In the first few days after you give birth, you’ll lose some weight quickly. The extra water you carried during late pregnancy gets removed in your wee and sweat (Steen and Wray 2014). Your blood levels return to normal, and your womb gets smaller.
After this, weight loss tends to slow down. That’s fine, because you’re more likely to keep the weight off if you lose it slowly. Your weight will continue to drop gradually as long as you eat healthily and keep active (NHS 2016a).
Don’t be disappointed if your body doesn’t snap back to its pre-pregnancy shape soon after you’ve had your baby. Your body has been through the major process of pregnancy and labour, and will need time to recover.
The extra fat your body stored in pregnancy is used as energy to help with breastfeeding. Although breastfeeding can help you to lose weight, especially if you breastfeed for six months or more, much of your weight loss also depends on your diet and how active you are every day.
It’s normal for your tummy to be a bit flabby and wrinkly after birth. But there are things you can do to help.
Start gently by exercising your pelvic floor and tummy muscles as soon as you feel up to it.

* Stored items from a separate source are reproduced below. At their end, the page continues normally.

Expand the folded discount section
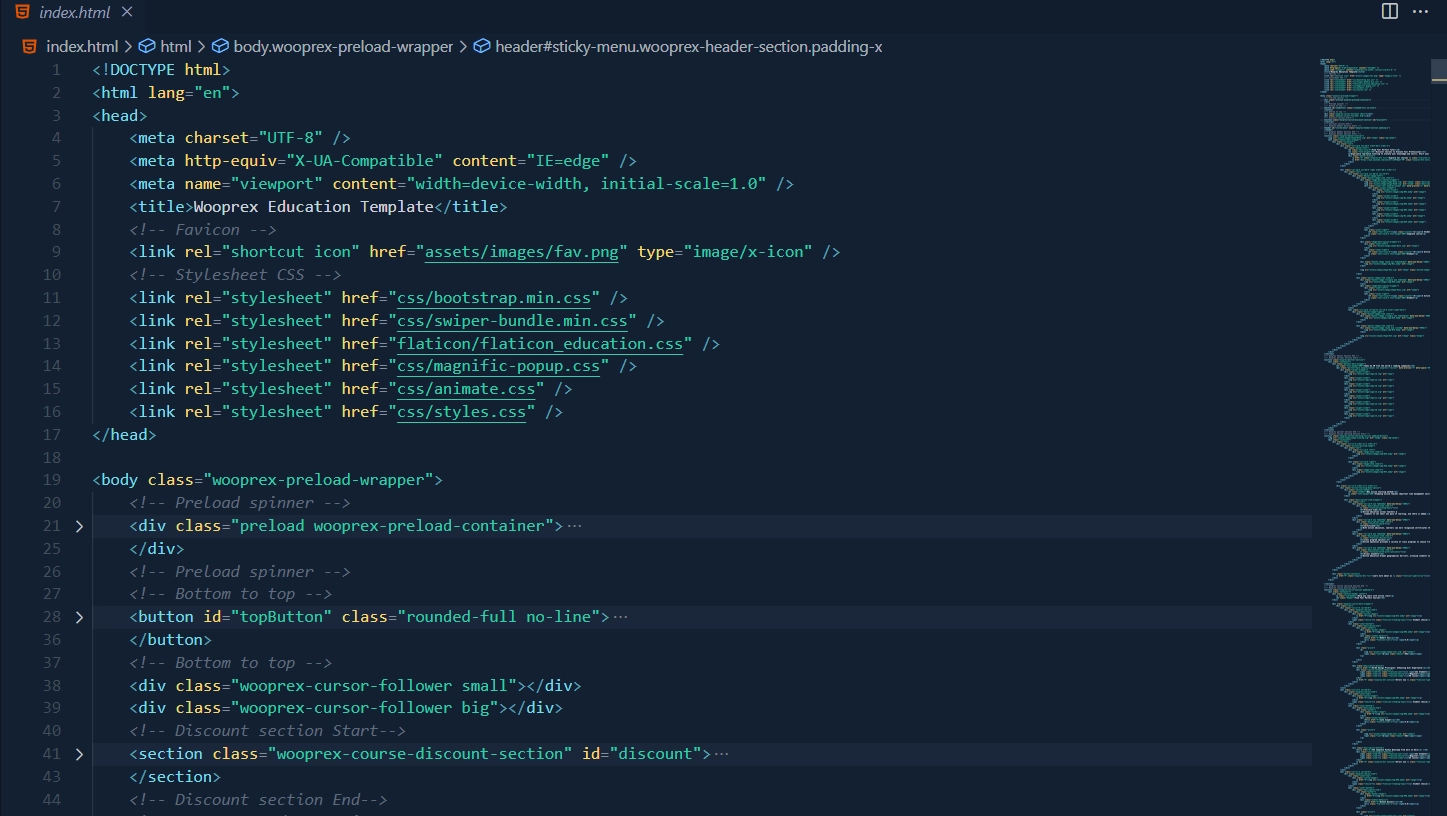Image resolution: width=1447 pixels, height=816 pixels. click(x=79, y=753)
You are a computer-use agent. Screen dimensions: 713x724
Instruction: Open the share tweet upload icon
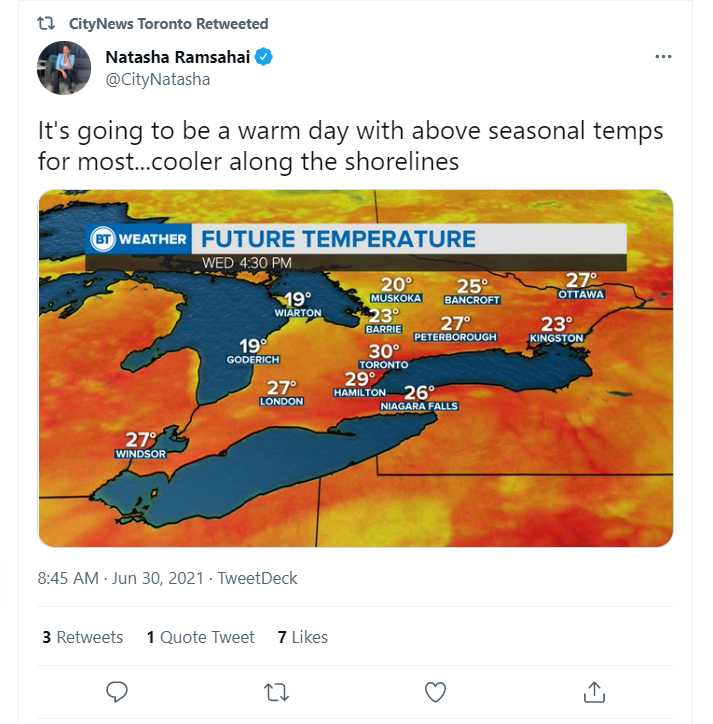[594, 692]
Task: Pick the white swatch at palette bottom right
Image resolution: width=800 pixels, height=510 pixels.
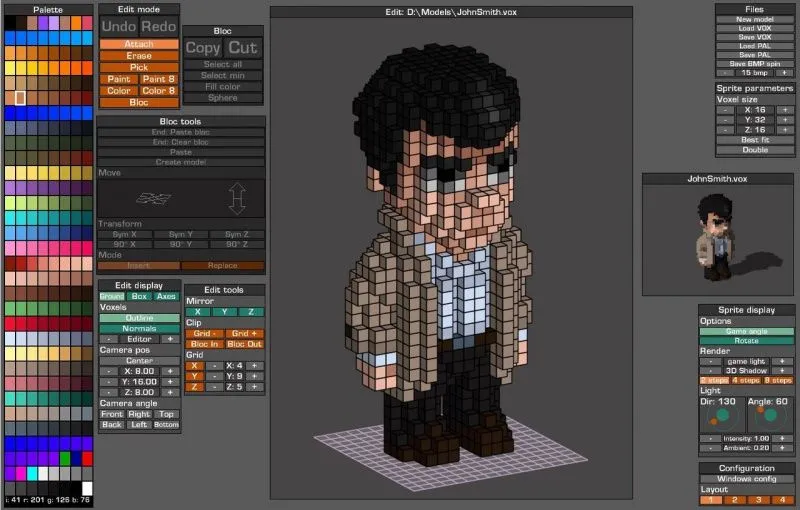Action: coord(86,489)
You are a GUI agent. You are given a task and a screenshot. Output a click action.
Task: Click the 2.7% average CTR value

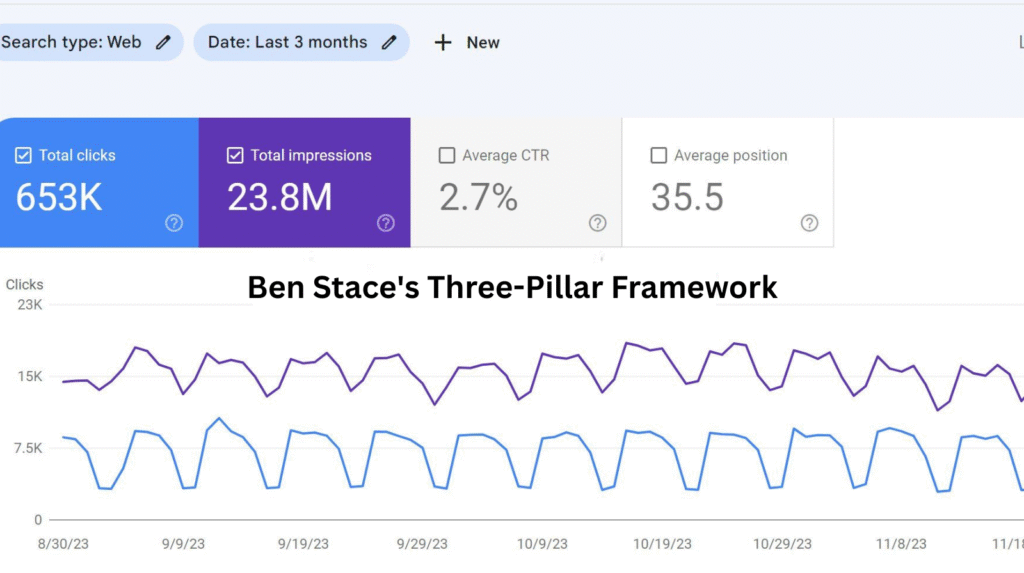(x=478, y=197)
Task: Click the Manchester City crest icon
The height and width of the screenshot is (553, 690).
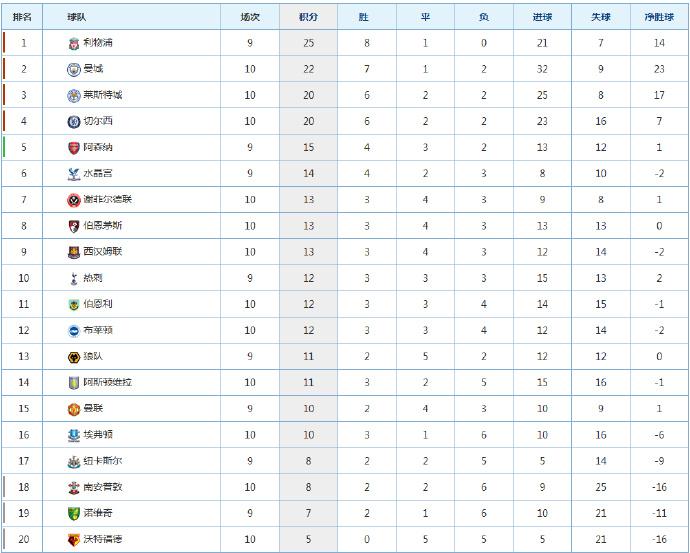Action: point(74,69)
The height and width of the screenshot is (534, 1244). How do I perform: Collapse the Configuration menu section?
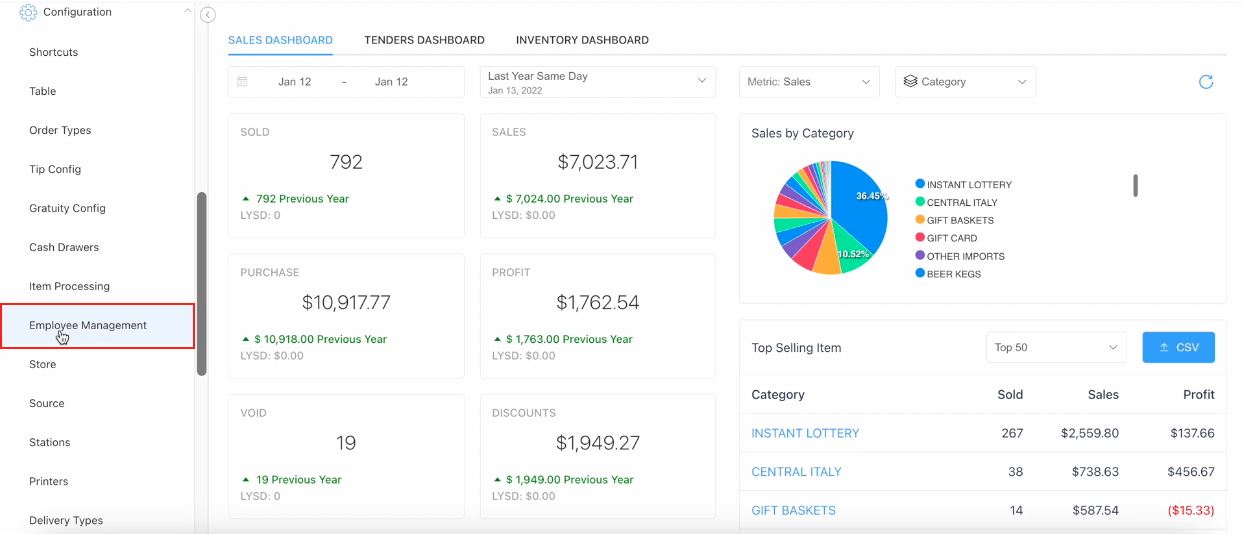pyautogui.click(x=186, y=12)
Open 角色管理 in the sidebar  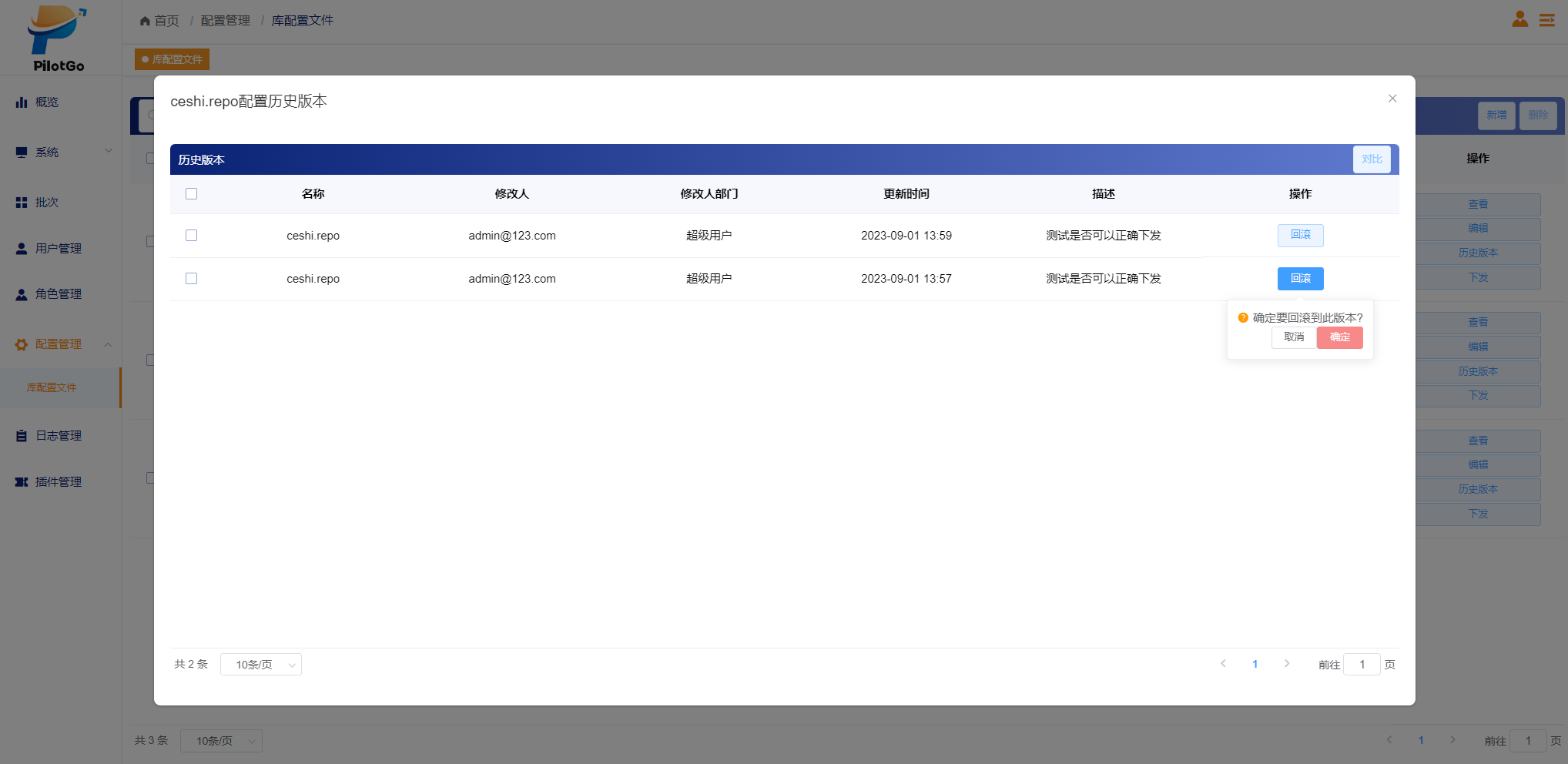pyautogui.click(x=58, y=294)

Beginning these exercises early will help you to get back into shape and protect you against back pain (PHA 2016).
It took you nine months of pregnancy to get to where you are, so your body will need about the same amount of time to recover.
Healthy eating and regular exercise, such as walking, or joining an exercise class for new mums, will help you to shed the weight (Amorim Adegboye et al 2013).